WHAT YOU NEED TO DO:
Revise the entries between the line holding "The image size" and the line holding "at that location.", inclusive, so that "Describe" becomes "Identify" and nothing else changes. Leave the pictures out of your answer.

MATERIAL TO PROCESS:
== Segment start ==

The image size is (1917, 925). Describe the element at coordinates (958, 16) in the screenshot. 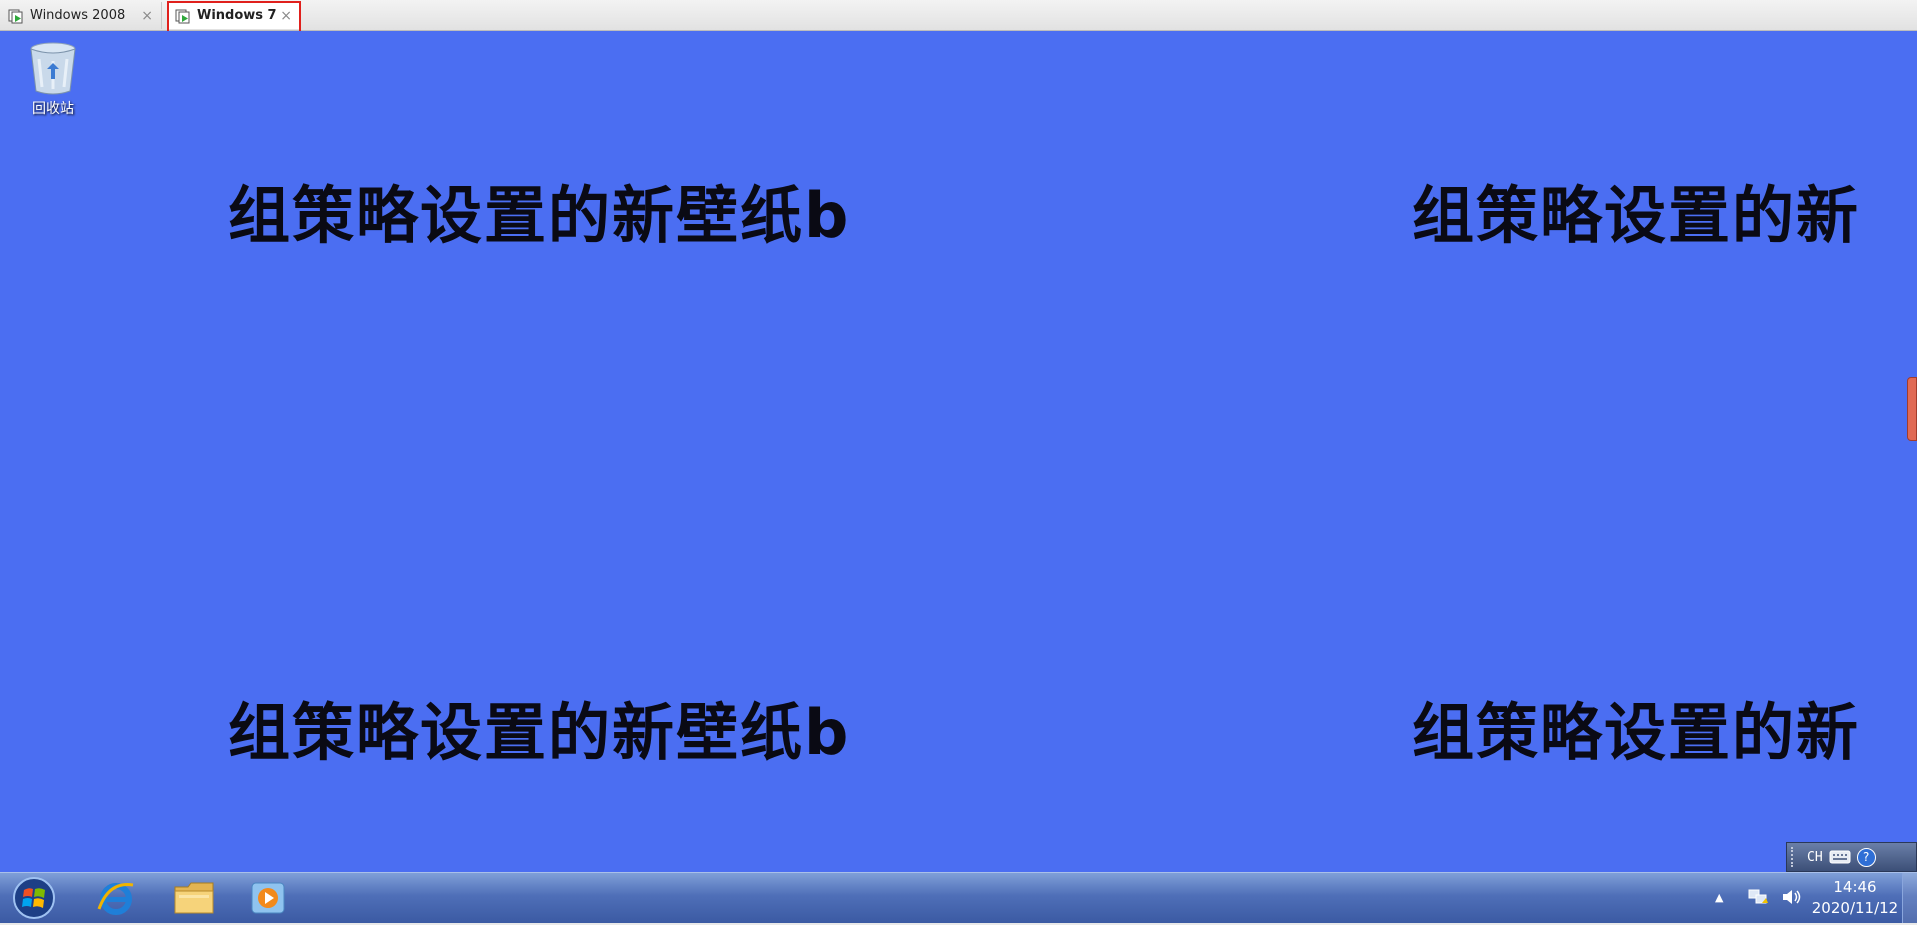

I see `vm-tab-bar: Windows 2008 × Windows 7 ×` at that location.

== Segment end ==
== Segment start ==

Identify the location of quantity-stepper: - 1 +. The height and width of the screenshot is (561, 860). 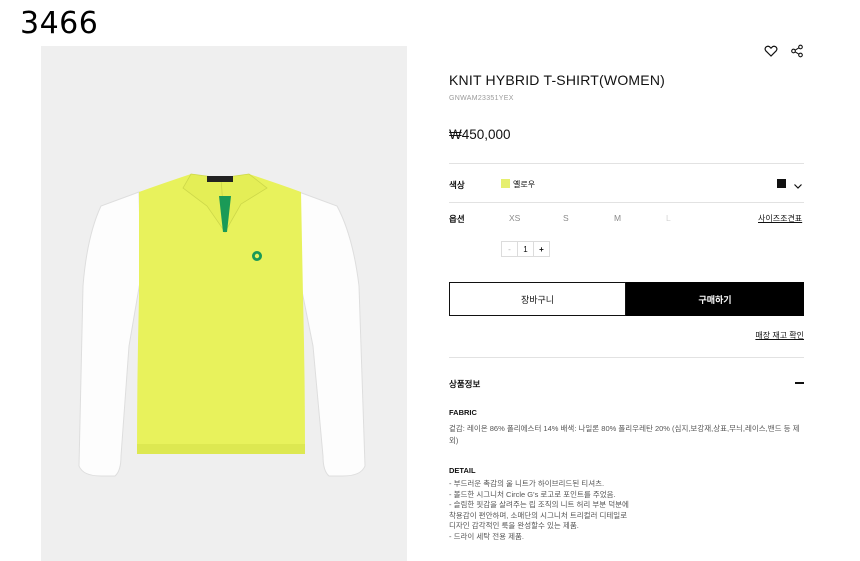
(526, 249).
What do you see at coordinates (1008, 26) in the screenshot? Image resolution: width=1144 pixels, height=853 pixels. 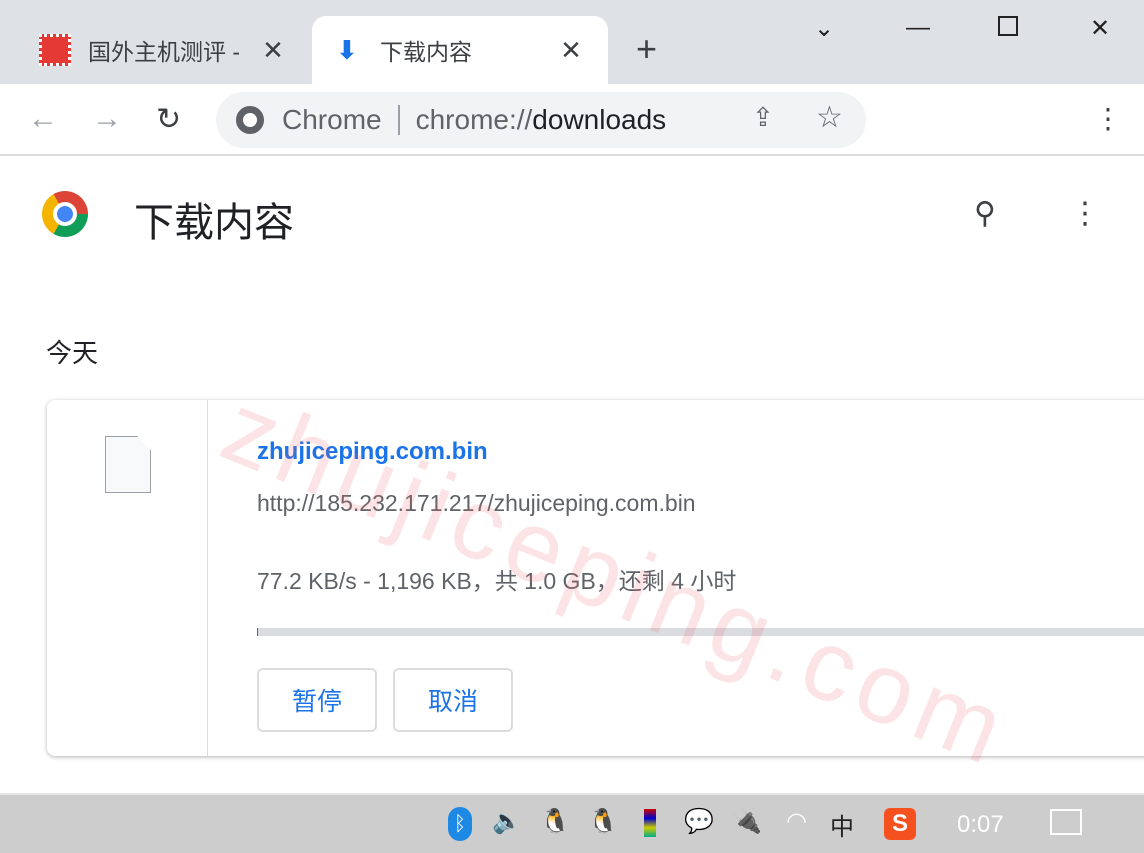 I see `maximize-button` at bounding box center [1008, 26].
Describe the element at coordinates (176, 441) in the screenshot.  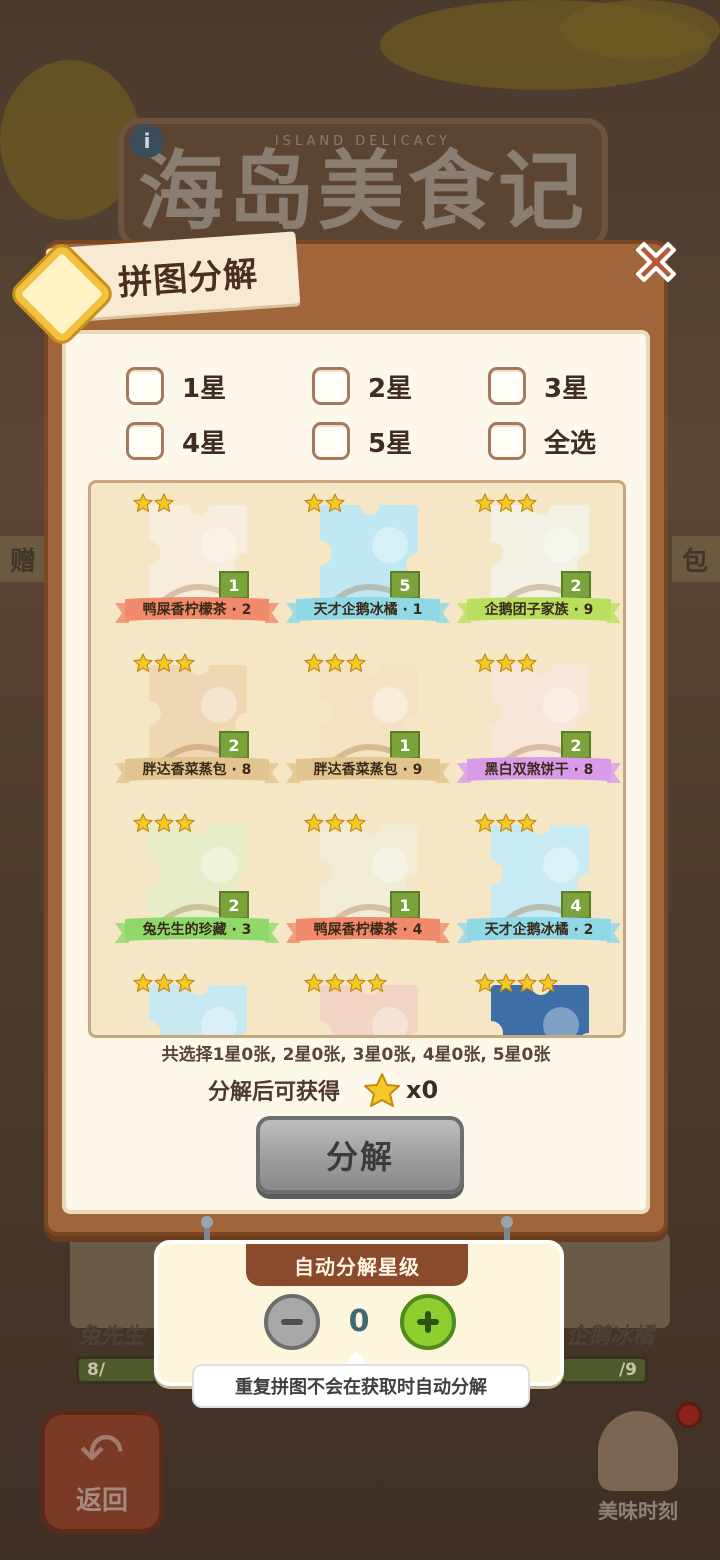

== Segment end ==

SOLUTION TO THIS PROBLEM:
The image size is (1917, 925). Identify the element at coordinates (958, 16) in the screenshot. 

I see `vm-tab-bar: Windows 2008 × Windows 7 ×` at that location.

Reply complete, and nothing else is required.